[RFC PATCH 0/3] um: clean up mm creation - another attempt

Tue Sep 26 05:38:45 PDT 2023

On Tue, 2023-09-26 at 13:16 +0100, Anton Ivanov wrote:
> 
> For the time being it is mostly negative :)

Oh well :)

> 1. The performance after the mm patch is down. By 30-40% on my standard bench.

For the record, you mean this three-patch series that we're discussing
in the thread of?

Btw, Benjamin realized that MADV_DONTFORK is broken in UML, precisely
_because_ we fork/copy the whole mm process and then try to fix it up.
But we can only fix up things that actually have VMAs, and of course
there are no VMAs with VM_DONTCOPY (set by MADV_DONTFORK) in the new mm
after fork.

To fix this, really we should either

1. Start from scratch, without copying, which my other patch [1] did.

   [1] https://lore.kernel.org/all/20230922131638.2c57ec713d1c.Id11dff4b349e6a8f0136bb6bb09f6e01a80befbb@changeid/

   But of course that's more expensive because we now have to page-fault
   everything in the new process, and page faults are expensive.

2. Compare the new mm and the old mm, which requires putting it into
   arch_dup_mmap() like these patches here - where I'm not sure I
   understand at all why they cause a perf regression - and remove the
   VMAs that are marked VM_DONTCOPY in the old one.

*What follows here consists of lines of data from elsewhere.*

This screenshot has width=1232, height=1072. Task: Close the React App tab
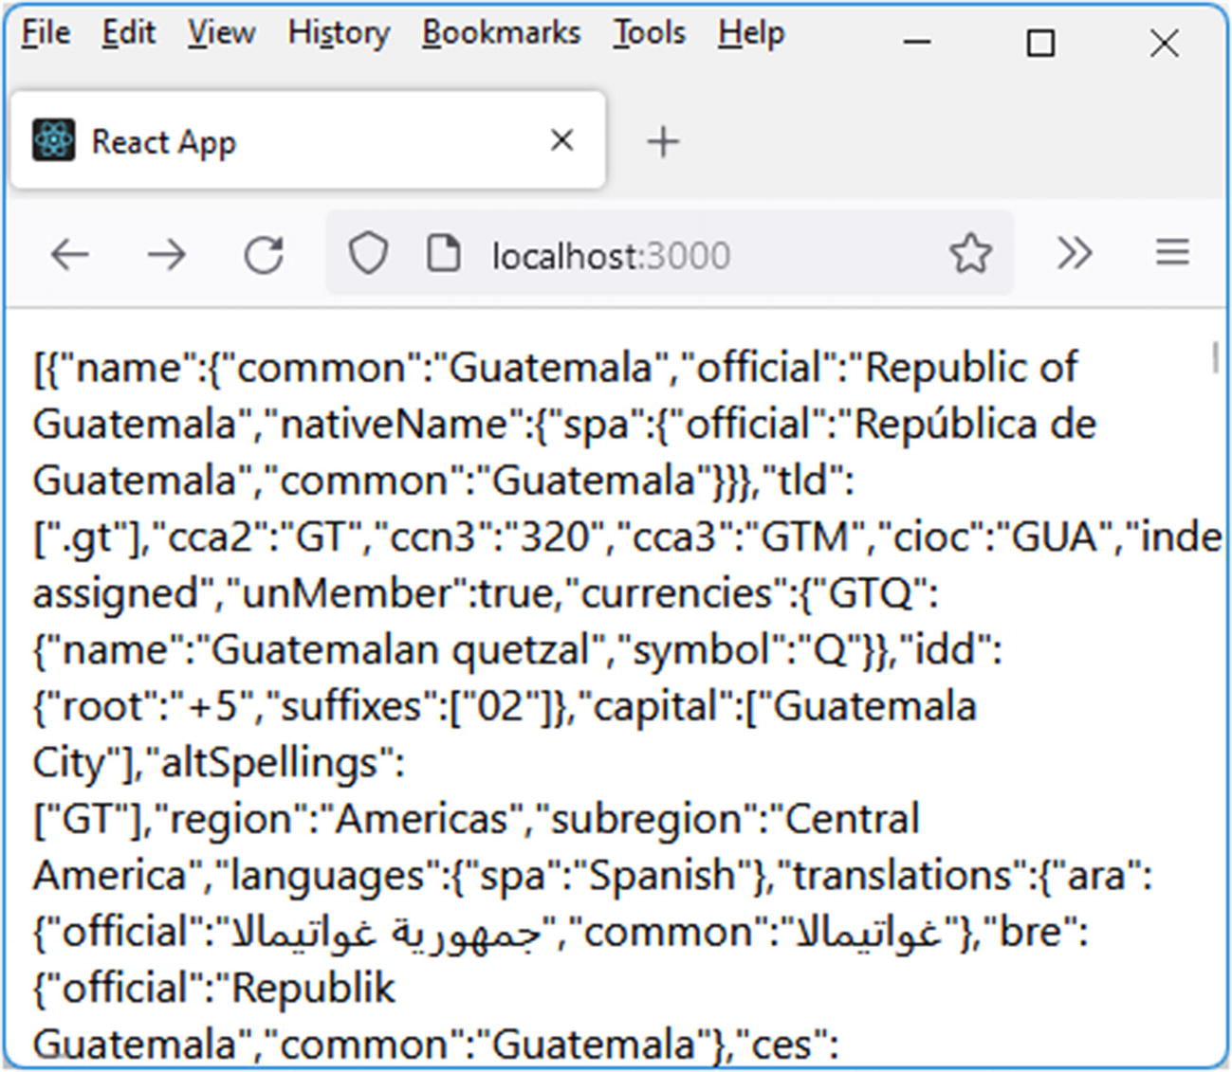pyautogui.click(x=561, y=141)
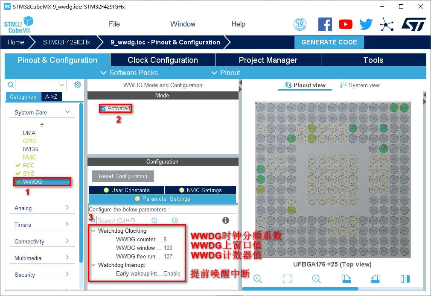Open the File menu
The width and height of the screenshot is (431, 296).
(x=114, y=24)
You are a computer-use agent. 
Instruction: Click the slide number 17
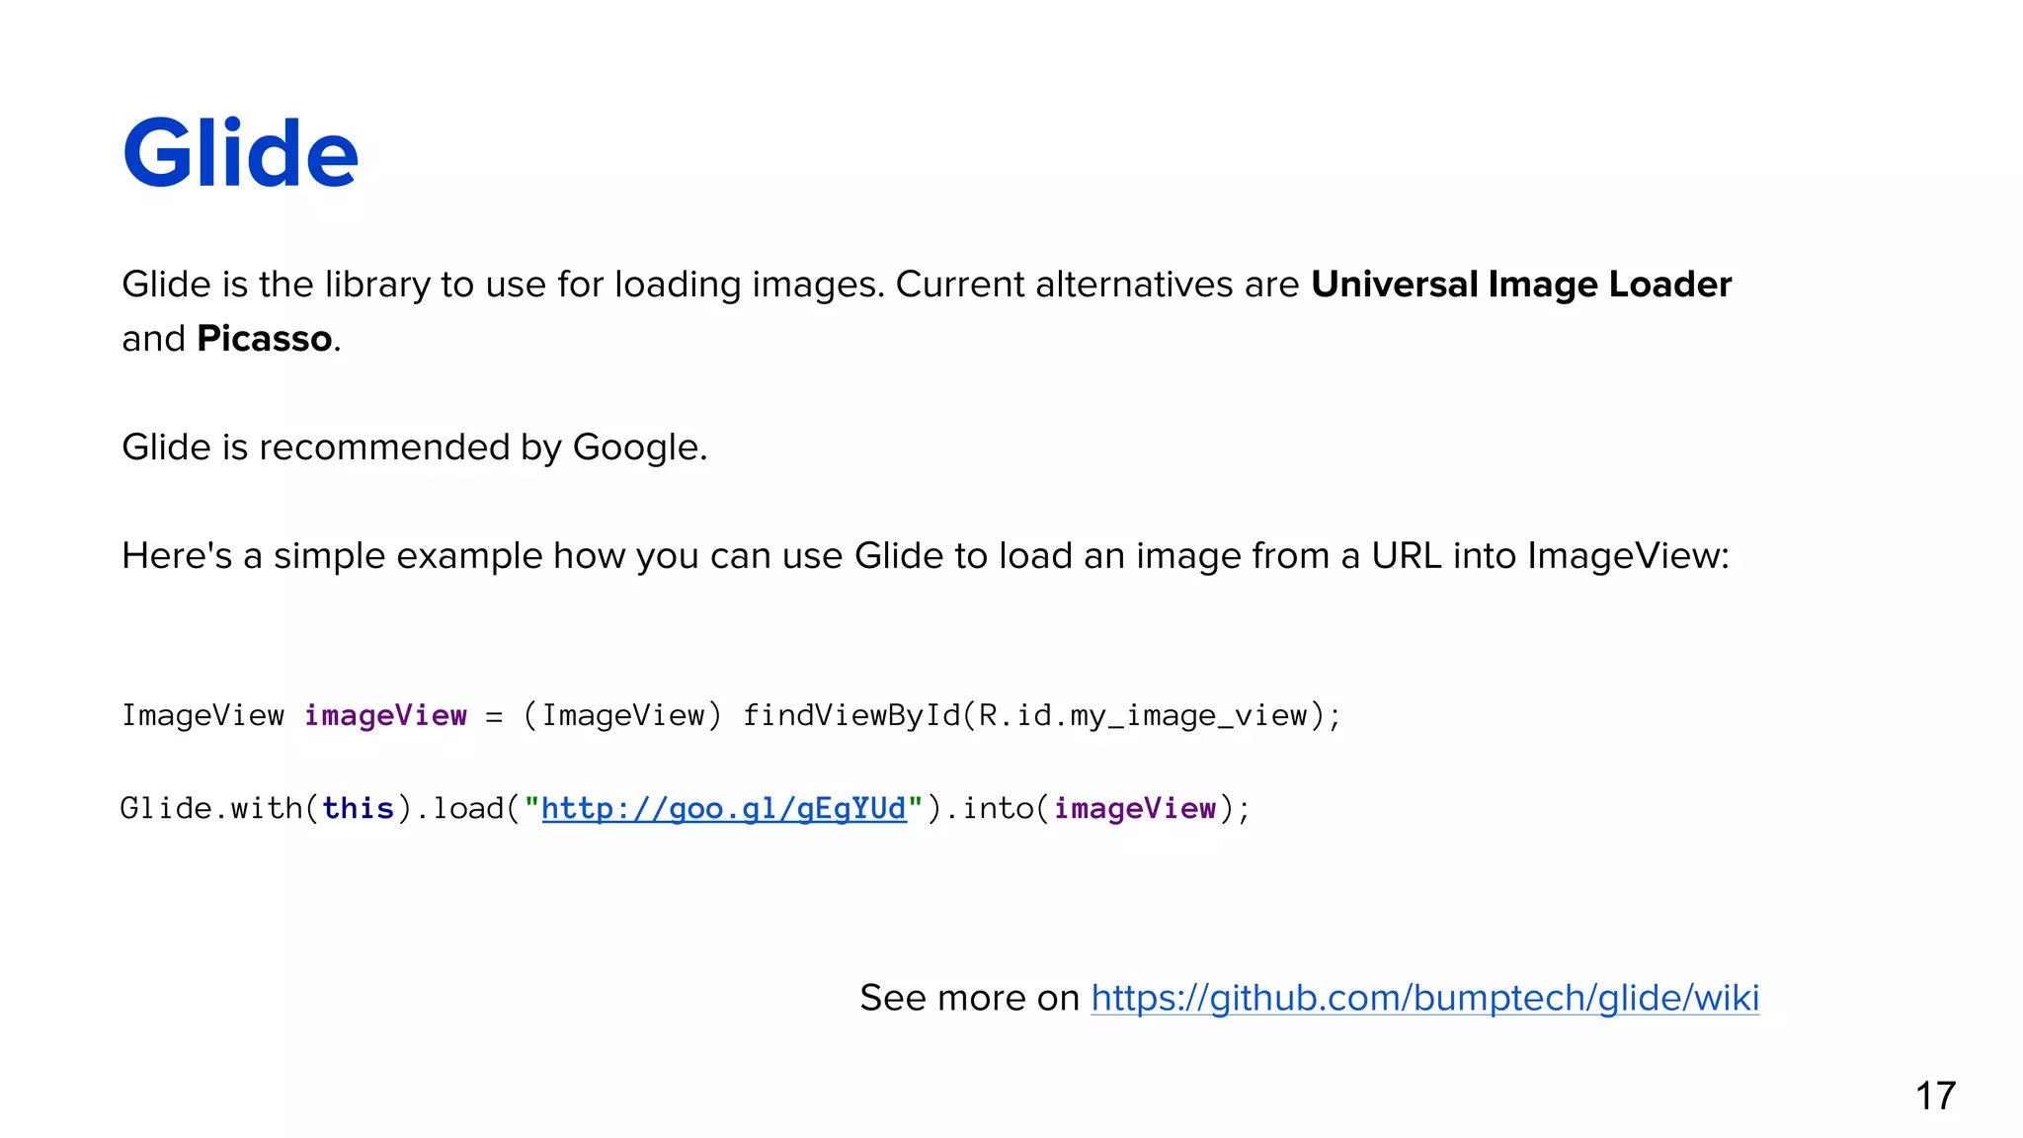tap(1935, 1096)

To be honest I don't really like _either_ of these approaches, nor the
current "fork the process" approach that UML takes. It's very magic, and
very much works around how Linux works.

Remember that basically the mm process contents should match the page
tables in the VMAs; but this is decidedly not true where fork() is
involved, because while the VMAs are copied, most of the page tables are
_not_ copied. Thus, we have a situation where after fork we don't take
page faults in UML that we would take in a normal system (this part is
good for performance), and I believe also vice versa, which would then
perhaps explain the flush_tlb_page() in handle_page_fault(), because
honestly I don't otherwise have an explanation for it.

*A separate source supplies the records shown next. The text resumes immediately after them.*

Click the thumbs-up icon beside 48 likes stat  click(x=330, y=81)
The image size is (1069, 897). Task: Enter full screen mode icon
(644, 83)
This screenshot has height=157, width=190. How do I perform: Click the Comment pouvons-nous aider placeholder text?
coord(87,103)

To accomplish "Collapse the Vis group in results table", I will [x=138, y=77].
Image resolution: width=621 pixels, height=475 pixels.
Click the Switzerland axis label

I think the better approach for correctness and integration into the
kernel would be to actually admit that UML is special because page
faults are so expensive, and

 * start with a fresh mm process every time
 * have vma_needs_copy() return true
 * completely fill the mappings according to only the new mm's VMAs
   in arch_dup_mmap() or perhaps later

I don't know how that'd behave wrt. performance, though it likely cannot
be better than with these patches, but at least it'd be more correct,
and more obviously correct too, for starters, because then the actual
mappings in the UML mm process would actually reflect the PTEs that
Linux knows about.

> 2. The preemption patches work fine on top (all 3 cases). The performance difference stays.

OK.

> 3. We do not have anything of value to add in term of cond_resched() to the drivers :(
> Most drivers are fairly simplistic with no safe points to add this.

Yeah, not surprised by this.

> 6. Do we still need force_flush_all() in the arch_dup_mmap()? This works with a non-forced tlb flush
> using flush_tlb_mm(mm);

Maybe not, does it make a difference though?

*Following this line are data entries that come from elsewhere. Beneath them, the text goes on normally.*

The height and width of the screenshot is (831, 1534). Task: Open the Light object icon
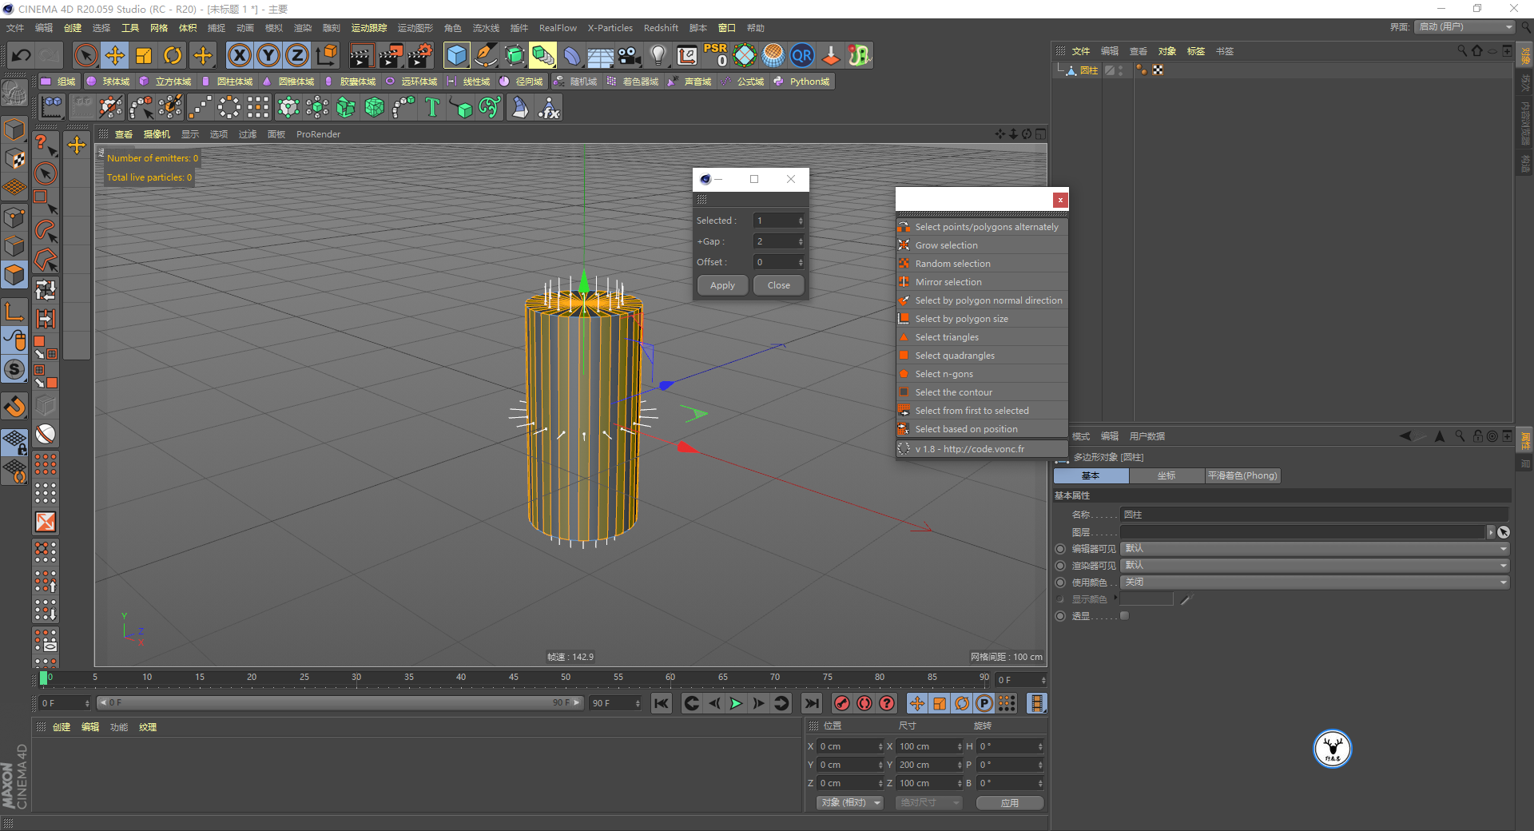tap(658, 55)
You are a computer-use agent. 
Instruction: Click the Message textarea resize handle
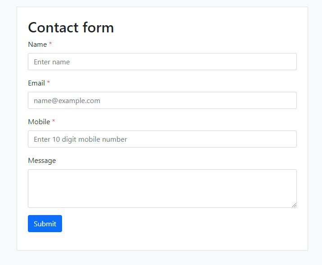coord(294,205)

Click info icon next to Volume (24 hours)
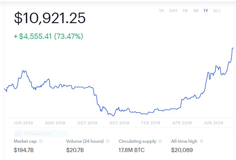pyautogui.click(x=108, y=142)
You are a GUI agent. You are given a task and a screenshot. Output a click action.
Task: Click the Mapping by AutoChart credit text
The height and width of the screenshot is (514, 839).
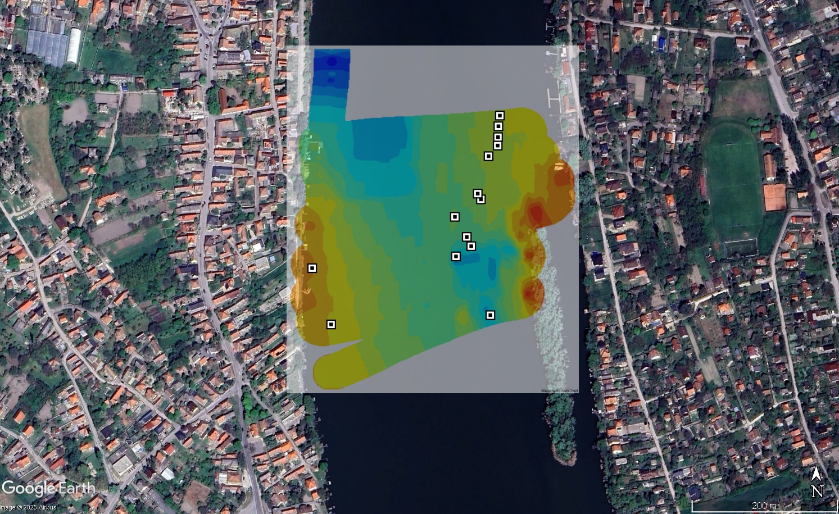pyautogui.click(x=559, y=390)
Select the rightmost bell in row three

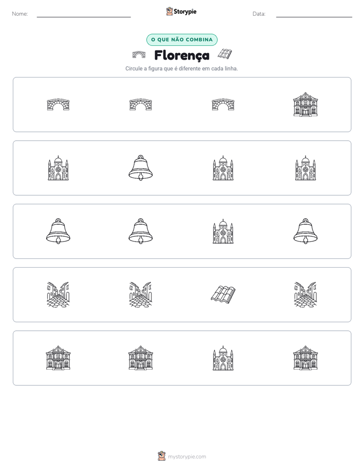pyautogui.click(x=305, y=231)
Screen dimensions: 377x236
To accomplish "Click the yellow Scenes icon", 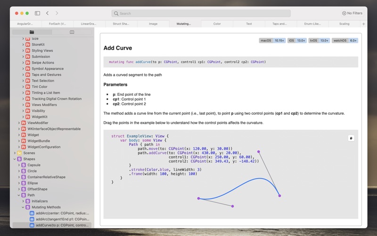I will click(19, 153).
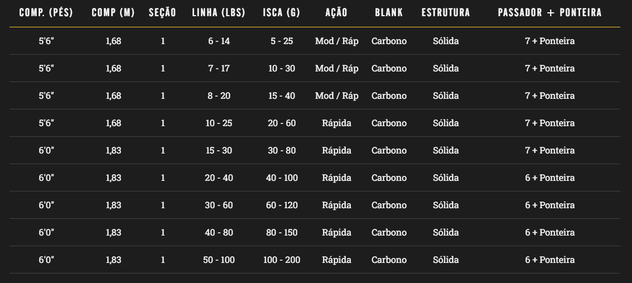Select the ISCA (G) column header
Viewport: 632px width, 283px height.
pos(282,13)
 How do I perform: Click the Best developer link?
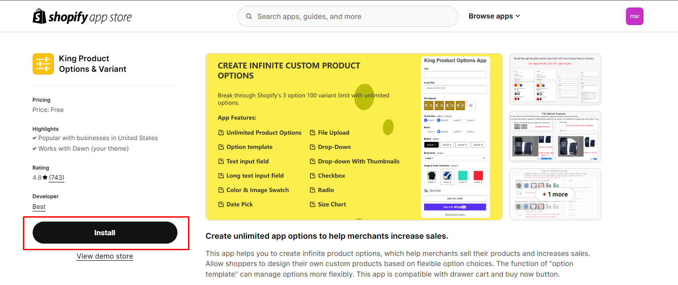[38, 207]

> 7. In all cases, UML is doing something silly.
> The CPU usage while doing find -type f -exec cat {} > /dev/null measured from outside in non-preemptive and
> PREEMPT_VOLUNTARY stays around 8-15%. The UML takes a sabbatical for the remaining 85 instead of actually
> doing work. PREEMPT is slightly better at 60, but still far from 100%. It just keeps going into idle and I
> cannot understand why.

Is it just waiting for IO?

johannes